ASSIGNED TASK:
Copy out the Kim Braden biography below in full, word for word.

SELECTED EXCERPT:
====

- Born: November 21, 1948 (age 77) London, England
- Occupation: Actress
- Years active: 1960–1994
- Spouse: David Carson (m. 1981)
- Children: 2
- Parent(s): Bernard Braden Barbara Kelly

= Kim Braden =

British actress

Kim Braden (born 21 November 1948) is a British-born U.S.-based former actress.

==Biography==
Braden is a daughter of the actor and broadcaster Bernard Braden and the actress Barbara Kelly, both originally from Canada.

Braden came to prominence in the title role of the popular BBC television series Anne of Green Gables (1972), although this adaptation was lost after the master videotapes were wiped and it is unknown if any copies exist. She reprised her role in the 1975 sequel, Anne of Avonlea, which has survived in the BBC's archive.

In 1981, Braden married David Carson. They have two children.

In 1988, Braden was nominated for a Gemini Award (Best Performance by a Lead Actress in a Single Dramatic Program or Mini-Series) for her role in Spearfield's Daughter.

====

RECORDED DATA:

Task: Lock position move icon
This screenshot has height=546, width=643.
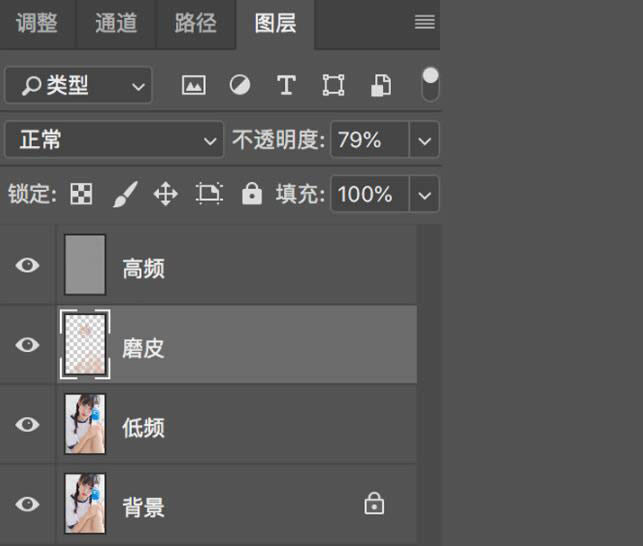Action: pyautogui.click(x=165, y=194)
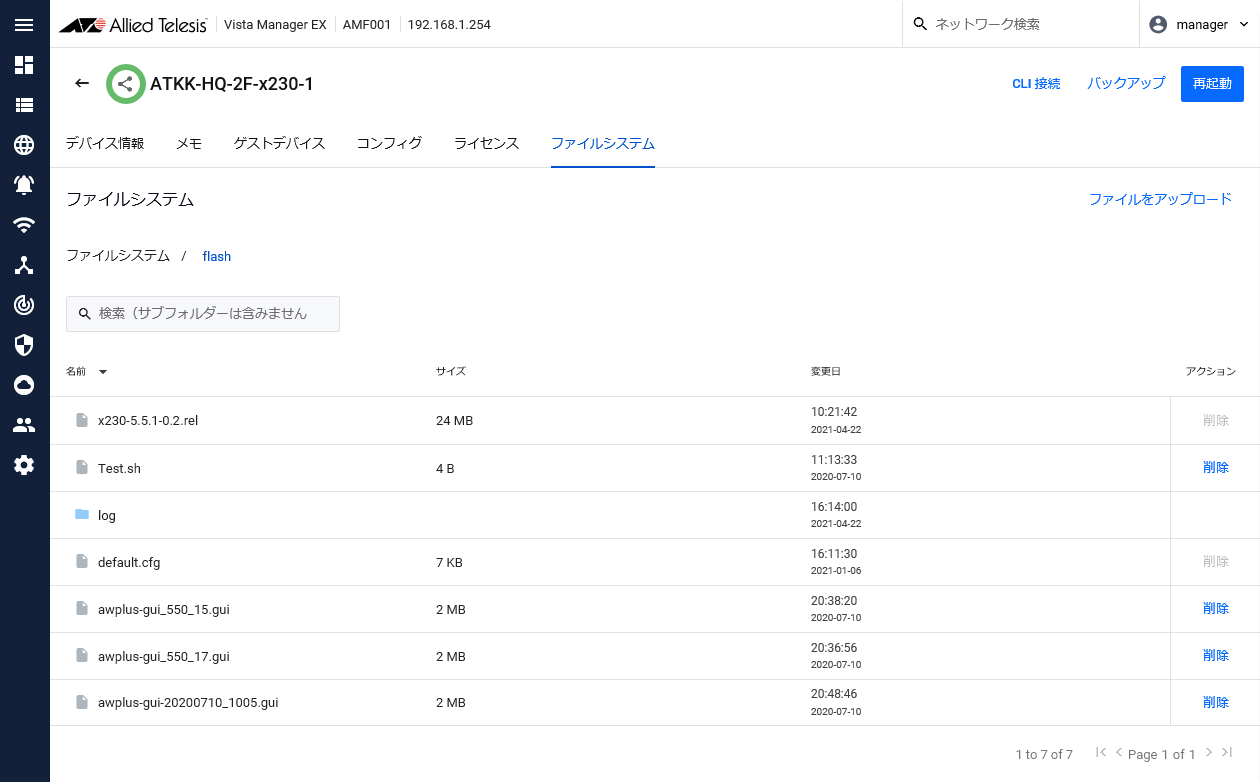Click the ファイルをアップロード link
This screenshot has height=782, width=1260.
click(1160, 199)
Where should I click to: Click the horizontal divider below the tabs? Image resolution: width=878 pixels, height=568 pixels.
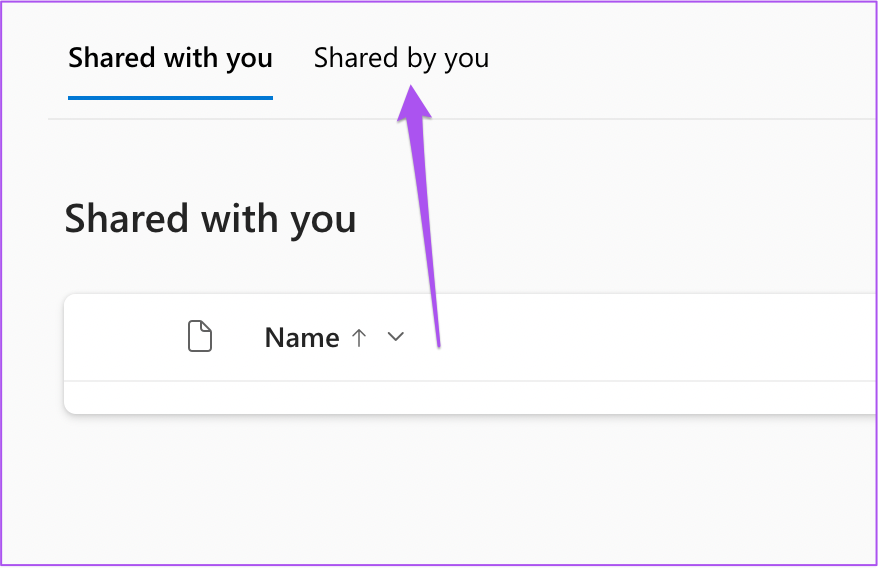click(463, 119)
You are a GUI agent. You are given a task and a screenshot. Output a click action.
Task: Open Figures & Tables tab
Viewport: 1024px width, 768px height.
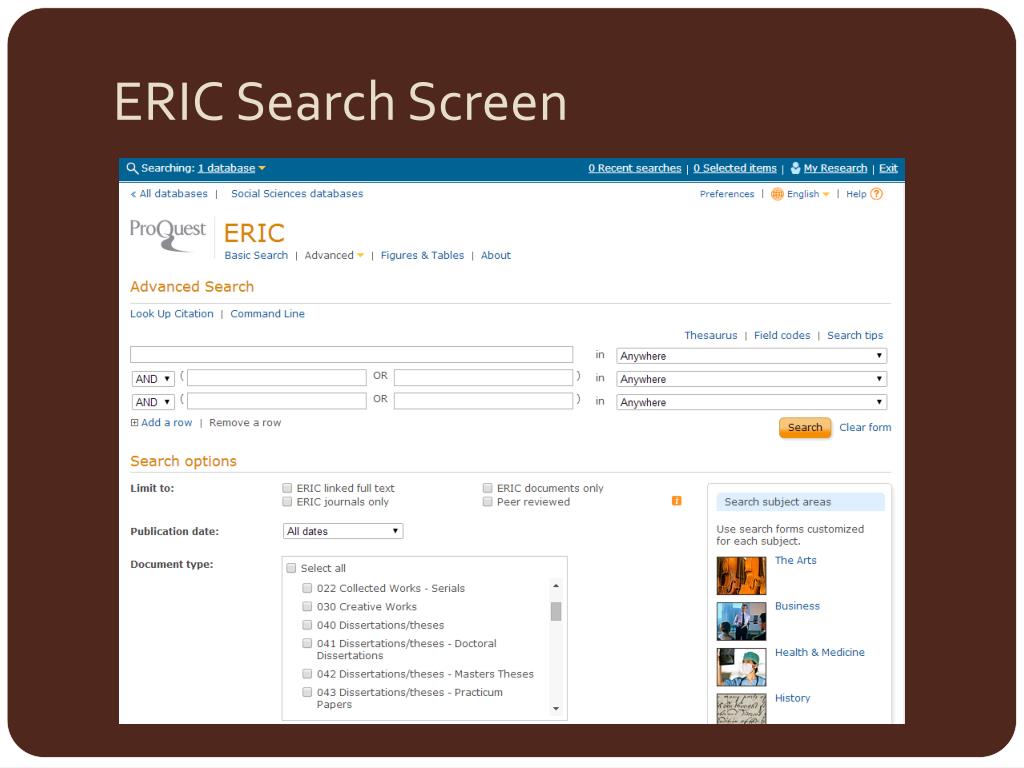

====

ANSWER BOX:
- Born: November 21, 1948 (age 77) London, England
- Occupation: Actress
- Years active: 1960–1994
- Spouse: David Carson (m. 1981)
- Children: 2
- Parent(s): Bernard Braden Barbara Kelly

= Kim Braden =

British actress

Kim Braden (born 21 November 1948) is a British-born U.S.-based former actress.

==Biography==
Braden is a daughter of the actor and broadcaster Bernard Braden and the actress Barbara Kelly, both originally from Canada.

Braden came to prominence in the title role of the popular BBC television series Anne of Green Gables (1972), although this adaptation was lost after the master videotapes were wiped and it is unknown if any copies exist. She reprised her role in the 1975 sequel, Anne of Avonlea, which has survived in the BBC's archive.

In 1981, Braden married David Carson. They have two children.

In 1988, Braden was nominated for a Gemini Award (Best Performance by a Lead Actress in a Single Dramatic Program or Mini-Series) for her role in Spearfield's Daughter.